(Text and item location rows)
□ □ □

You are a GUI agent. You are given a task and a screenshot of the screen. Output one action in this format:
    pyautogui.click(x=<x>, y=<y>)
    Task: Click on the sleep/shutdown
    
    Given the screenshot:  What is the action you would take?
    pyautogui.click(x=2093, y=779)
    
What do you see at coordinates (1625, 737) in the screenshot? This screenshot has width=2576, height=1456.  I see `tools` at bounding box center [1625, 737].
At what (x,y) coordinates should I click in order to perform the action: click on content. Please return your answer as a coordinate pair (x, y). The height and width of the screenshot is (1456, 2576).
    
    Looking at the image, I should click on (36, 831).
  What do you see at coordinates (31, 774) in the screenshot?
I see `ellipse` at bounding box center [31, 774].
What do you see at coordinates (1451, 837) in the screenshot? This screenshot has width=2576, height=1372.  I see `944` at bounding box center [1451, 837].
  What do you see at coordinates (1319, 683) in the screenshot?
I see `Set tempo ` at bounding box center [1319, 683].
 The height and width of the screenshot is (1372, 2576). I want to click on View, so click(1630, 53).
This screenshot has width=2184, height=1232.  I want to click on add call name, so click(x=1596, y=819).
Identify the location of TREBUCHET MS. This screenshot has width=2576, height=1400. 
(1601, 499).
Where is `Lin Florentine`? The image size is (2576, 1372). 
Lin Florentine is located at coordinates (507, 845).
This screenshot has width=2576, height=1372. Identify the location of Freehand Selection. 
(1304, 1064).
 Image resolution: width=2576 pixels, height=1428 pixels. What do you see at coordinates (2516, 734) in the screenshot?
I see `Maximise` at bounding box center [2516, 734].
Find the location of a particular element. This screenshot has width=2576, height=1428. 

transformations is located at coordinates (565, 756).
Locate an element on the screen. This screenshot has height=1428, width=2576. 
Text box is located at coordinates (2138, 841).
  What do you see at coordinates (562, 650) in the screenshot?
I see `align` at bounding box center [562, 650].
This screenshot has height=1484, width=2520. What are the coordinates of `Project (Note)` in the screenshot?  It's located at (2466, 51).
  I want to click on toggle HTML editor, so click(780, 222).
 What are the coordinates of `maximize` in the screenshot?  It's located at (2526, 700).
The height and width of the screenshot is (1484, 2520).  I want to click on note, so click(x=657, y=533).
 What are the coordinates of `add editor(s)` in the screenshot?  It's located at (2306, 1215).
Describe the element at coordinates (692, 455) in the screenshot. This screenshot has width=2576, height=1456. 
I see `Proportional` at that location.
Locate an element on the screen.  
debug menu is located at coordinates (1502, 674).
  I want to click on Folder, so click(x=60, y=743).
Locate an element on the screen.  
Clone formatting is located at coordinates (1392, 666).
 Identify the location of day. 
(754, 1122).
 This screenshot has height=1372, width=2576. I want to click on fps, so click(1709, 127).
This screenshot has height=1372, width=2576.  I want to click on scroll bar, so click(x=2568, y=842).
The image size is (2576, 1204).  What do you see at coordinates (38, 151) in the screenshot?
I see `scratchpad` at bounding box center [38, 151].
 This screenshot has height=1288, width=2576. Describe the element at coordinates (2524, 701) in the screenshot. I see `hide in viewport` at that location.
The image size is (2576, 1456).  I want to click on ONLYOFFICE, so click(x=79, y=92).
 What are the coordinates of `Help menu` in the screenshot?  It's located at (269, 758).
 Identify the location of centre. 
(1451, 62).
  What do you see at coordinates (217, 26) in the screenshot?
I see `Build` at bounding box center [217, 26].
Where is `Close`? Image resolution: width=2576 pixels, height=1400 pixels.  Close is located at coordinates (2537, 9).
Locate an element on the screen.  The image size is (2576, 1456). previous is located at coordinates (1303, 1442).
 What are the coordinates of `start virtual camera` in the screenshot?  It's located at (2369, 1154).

□ □ □

To do
Copy every one of these rows word for word.

The completed task
You are a GUI agent. You are given a task and a screenshot of the screen. Output one action in this format:
    pyautogui.click(x=<x>, y=<y>)
    Task: Click on the sleep/shutdown
    
    Given the screenshot:  What is the action you would take?
    pyautogui.click(x=2093, y=779)
    
What do you see at coordinates (1625, 737) in the screenshot? This screenshot has width=2576, height=1456.  I see `tools` at bounding box center [1625, 737].
At what (x,y) coordinates should I click in order to perform the action: click on content. Please return your answer as a coordinate pair (x, y). The height and width of the screenshot is (1456, 2576).
    
    Looking at the image, I should click on (36, 831).
  What do you see at coordinates (31, 774) in the screenshot?
I see `ellipse` at bounding box center [31, 774].
What do you see at coordinates (1451, 837) in the screenshot? This screenshot has width=2576, height=1372.  I see `944` at bounding box center [1451, 837].
  What do you see at coordinates (1319, 683) in the screenshot?
I see `Set tempo ` at bounding box center [1319, 683].
 The height and width of the screenshot is (1372, 2576). I want to click on View, so click(1630, 53).
This screenshot has width=2184, height=1232.  I want to click on add call name, so click(x=1596, y=819).
Identify the location of TREBUCHET MS. This screenshot has width=2576, height=1400. 
(1601, 499).
Where is `Lin Florentine`? The image size is (2576, 1372). 
Lin Florentine is located at coordinates (507, 845).
This screenshot has width=2576, height=1372. Identify the location of Freehand Selection. 
(1304, 1064).
 Image resolution: width=2576 pixels, height=1428 pixels. What do you see at coordinates (2516, 734) in the screenshot?
I see `Maximise` at bounding box center [2516, 734].
Find the location of a particular element. This screenshot has width=2576, height=1428. 

transformations is located at coordinates (565, 756).
Locate an element on the screen. This screenshot has height=1428, width=2576. 
Text box is located at coordinates (2138, 841).
  What do you see at coordinates (562, 650) in the screenshot?
I see `align` at bounding box center [562, 650].
This screenshot has height=1484, width=2520. What are the coordinates of `Project (Note)` in the screenshot?  It's located at (2466, 51).
  I want to click on toggle HTML editor, so click(780, 222).
 What are the coordinates of `maximize` in the screenshot?  It's located at (2526, 700).
The height and width of the screenshot is (1484, 2520).  I want to click on note, so click(x=657, y=533).
 What are the coordinates of `add editor(s)` in the screenshot?  It's located at (2306, 1215).
Describe the element at coordinates (692, 455) in the screenshot. This screenshot has width=2576, height=1456. 
I see `Proportional` at that location.
Locate an element on the screen.  
debug menu is located at coordinates (1502, 674).
  I want to click on Folder, so click(x=60, y=743).
Locate an element on the screen.  
Clone formatting is located at coordinates (1392, 666).
 Identify the location of day. 
(754, 1122).
 This screenshot has height=1372, width=2576. I want to click on fps, so click(1709, 127).
This screenshot has height=1372, width=2576.  I want to click on scroll bar, so click(x=2568, y=842).
The image size is (2576, 1204).  What do you see at coordinates (38, 151) in the screenshot?
I see `scratchpad` at bounding box center [38, 151].
 This screenshot has height=1288, width=2576. Describe the element at coordinates (2524, 701) in the screenshot. I see `hide in viewport` at that location.
The image size is (2576, 1456).  I want to click on ONLYOFFICE, so click(x=79, y=92).
 What are the coordinates of `Help menu` in the screenshot?  It's located at (269, 758).
 Identify the location of centre. 
(1451, 62).
  What do you see at coordinates (217, 26) in the screenshot?
I see `Build` at bounding box center [217, 26].
Where is `Close`? Image resolution: width=2576 pixels, height=1400 pixels.  Close is located at coordinates (2537, 9).
Locate an element on the screen.  The image size is (2576, 1456). previous is located at coordinates (1303, 1442).
 What are the coordinates of `start virtual camera` in the screenshot?  It's located at (2369, 1154).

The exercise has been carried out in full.